## Task details
Leaving out the pictures, write the following records exactly as they read.

## Dataset extract
Content starts

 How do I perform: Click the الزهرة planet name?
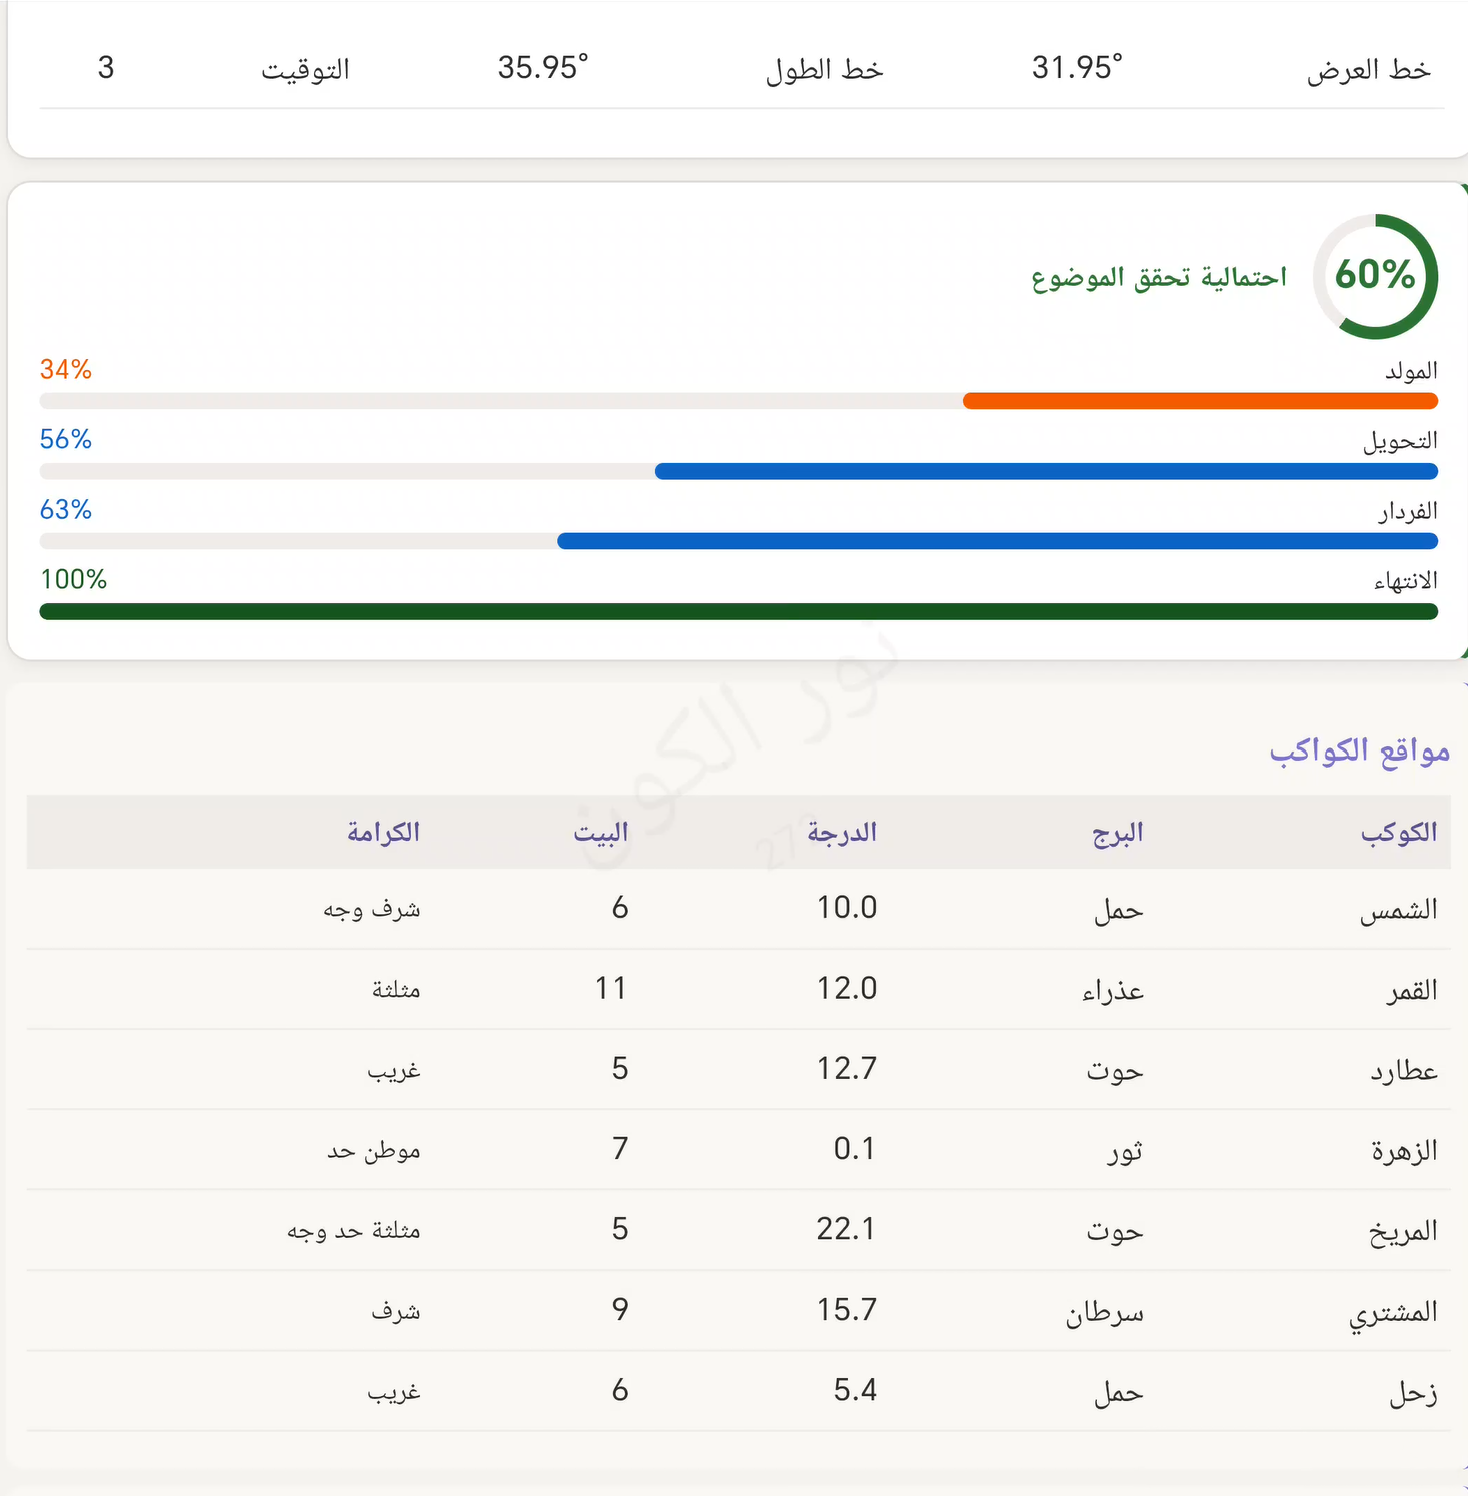[x=1403, y=1150]
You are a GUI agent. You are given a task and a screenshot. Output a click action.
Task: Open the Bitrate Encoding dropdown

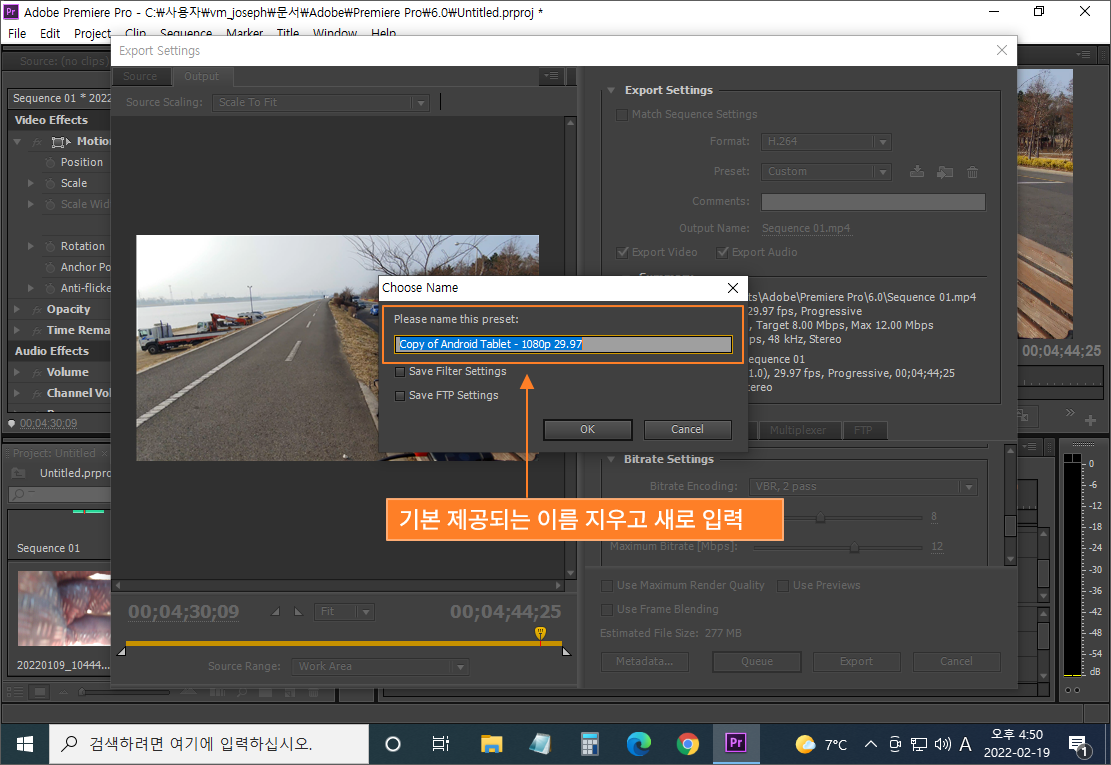[x=863, y=486]
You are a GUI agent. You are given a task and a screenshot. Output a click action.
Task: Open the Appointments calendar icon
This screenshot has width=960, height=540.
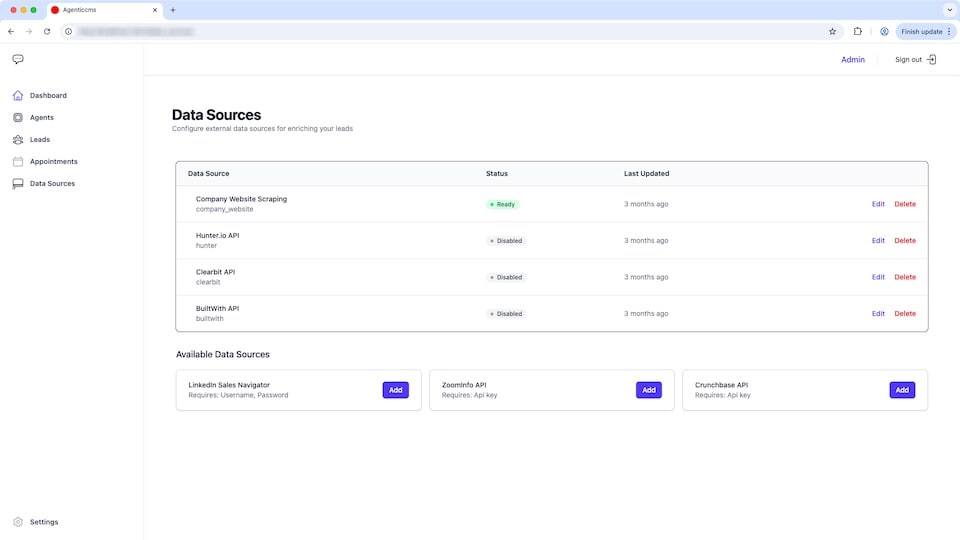[x=18, y=162]
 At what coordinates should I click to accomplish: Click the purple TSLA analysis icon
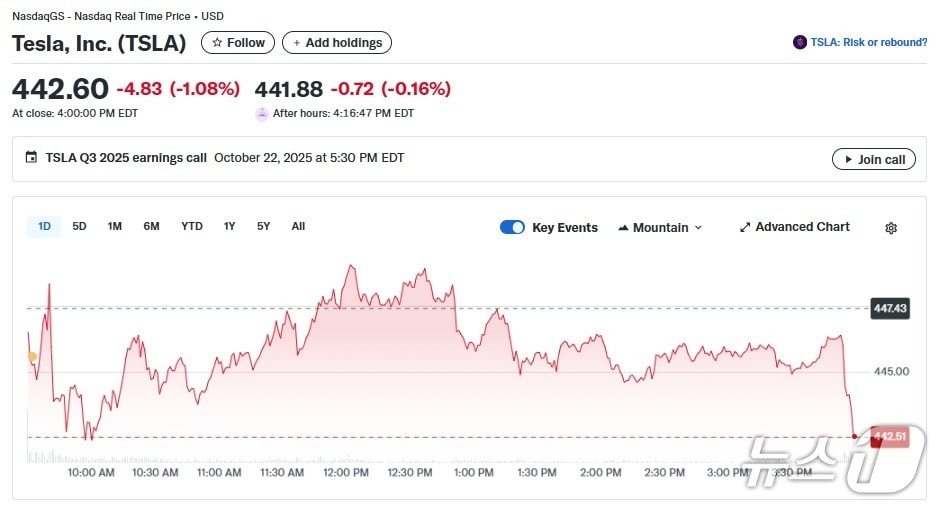799,43
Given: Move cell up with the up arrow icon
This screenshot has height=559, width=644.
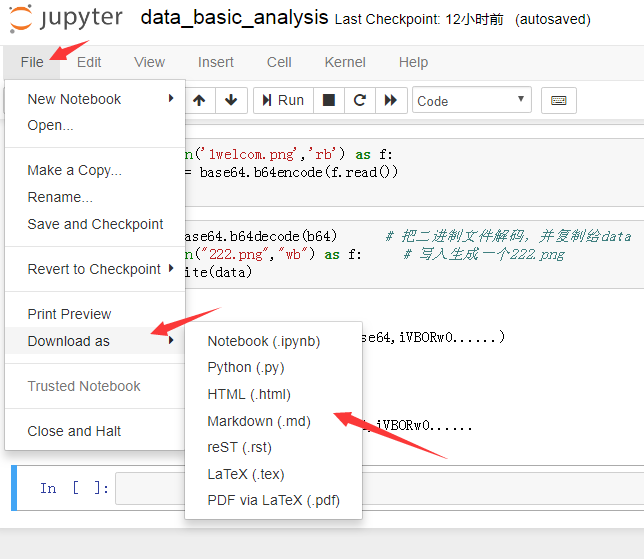Looking at the screenshot, I should [x=200, y=100].
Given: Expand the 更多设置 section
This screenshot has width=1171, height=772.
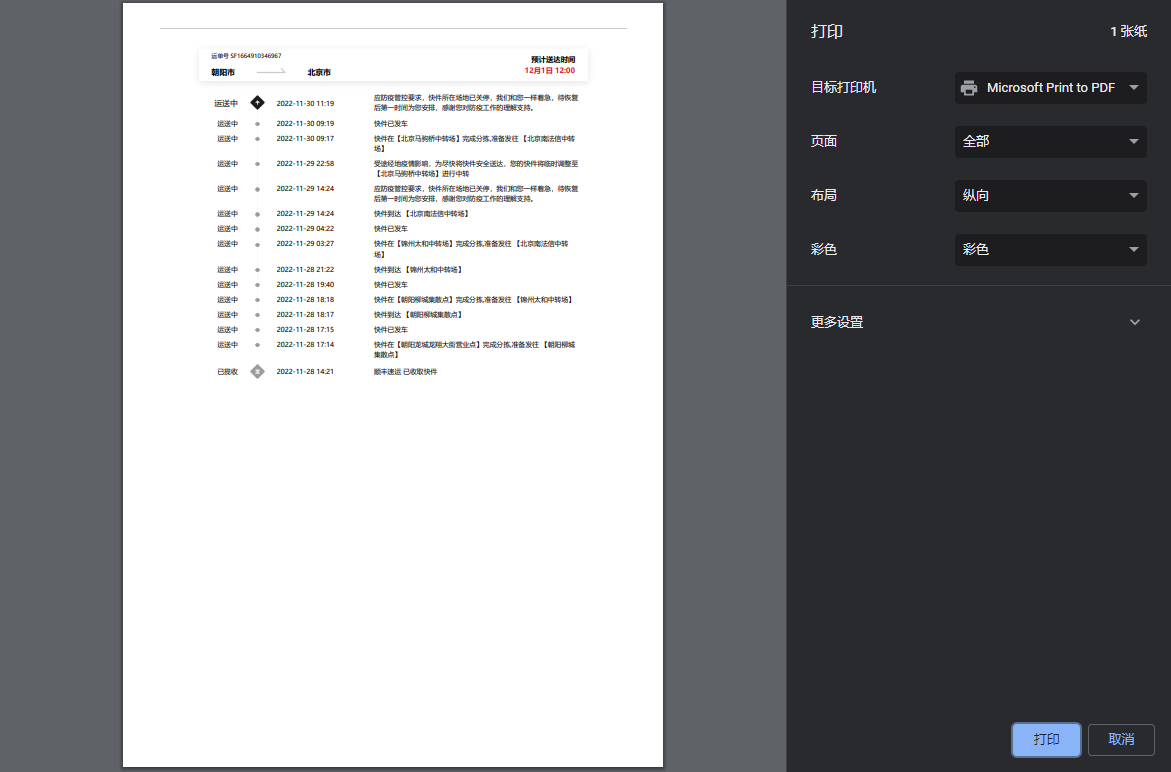Looking at the screenshot, I should pyautogui.click(x=1134, y=322).
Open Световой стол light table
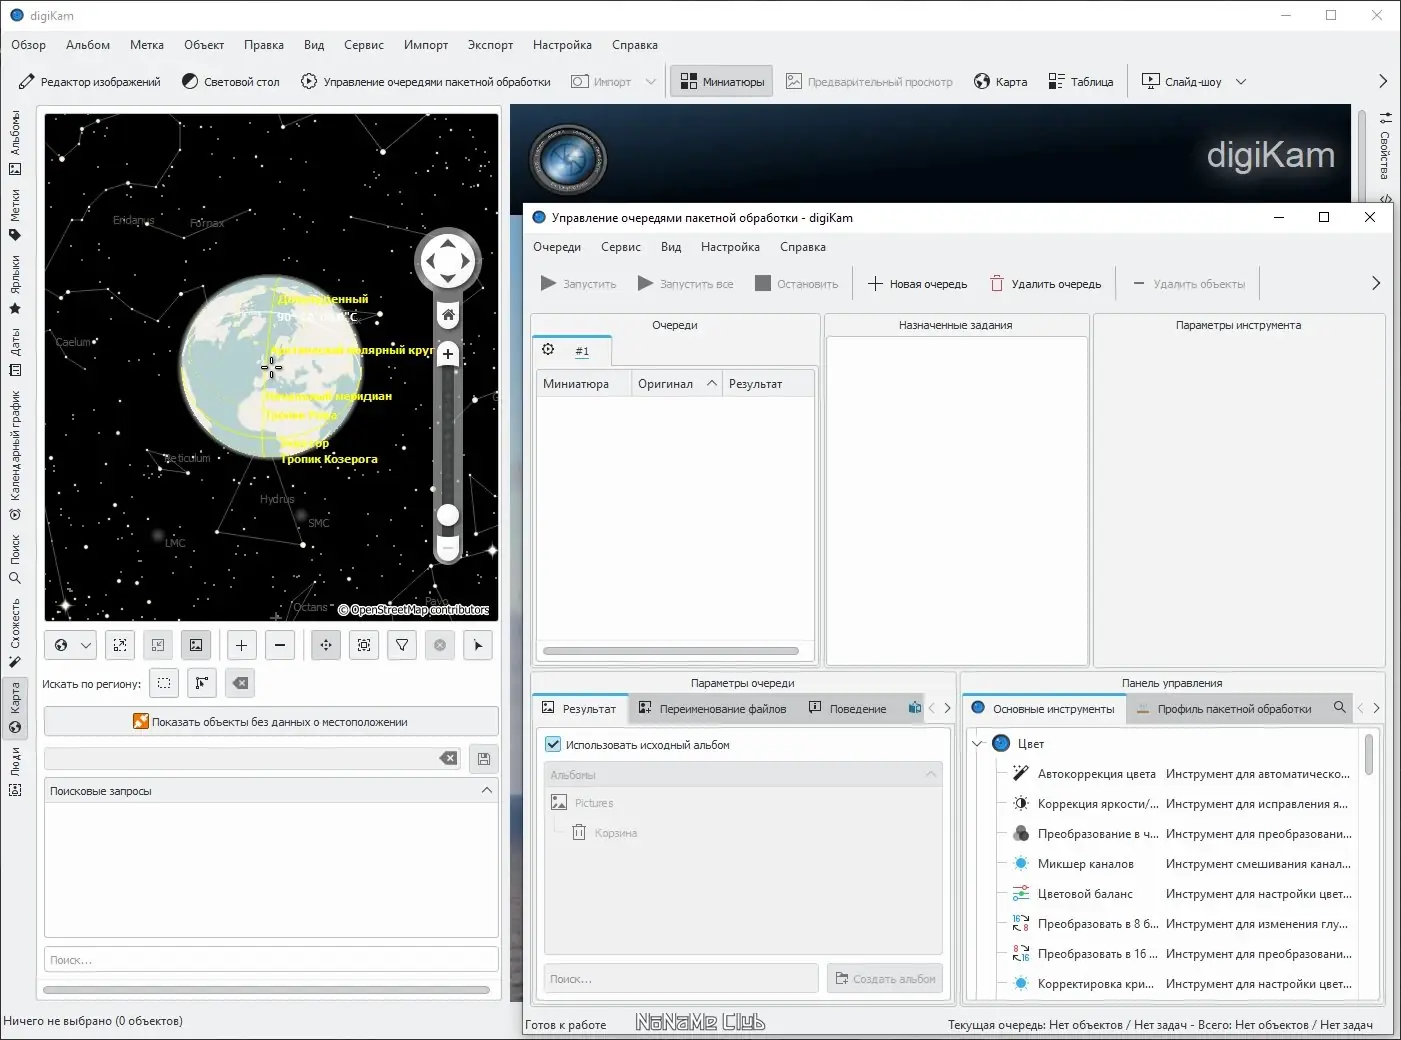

Content ends

## Solution for this problem
 How do I perform: Click the الزهرة planet name?
[x=1403, y=1150]
You are a GUI agent. You are given a task and a screenshot. Output a click action.
Task: Open the Bitrate Encoding dropdown

[x=863, y=486]
You are a GUI agent. You are given a task and a screenshot. Output a click action.
Task: Open the Appointments calendar icon
This screenshot has width=960, height=540.
[x=18, y=162]
 At what coordinates should I click to accomplish: Click the purple TSLA analysis icon
799,43
Given: Move cell up with the up arrow icon
This screenshot has height=559, width=644.
Looking at the screenshot, I should [x=200, y=100].
Given: Expand the 更多设置 section
This screenshot has width=1171, height=772.
Looking at the screenshot, I should pyautogui.click(x=1134, y=322).
Open Световой стол light table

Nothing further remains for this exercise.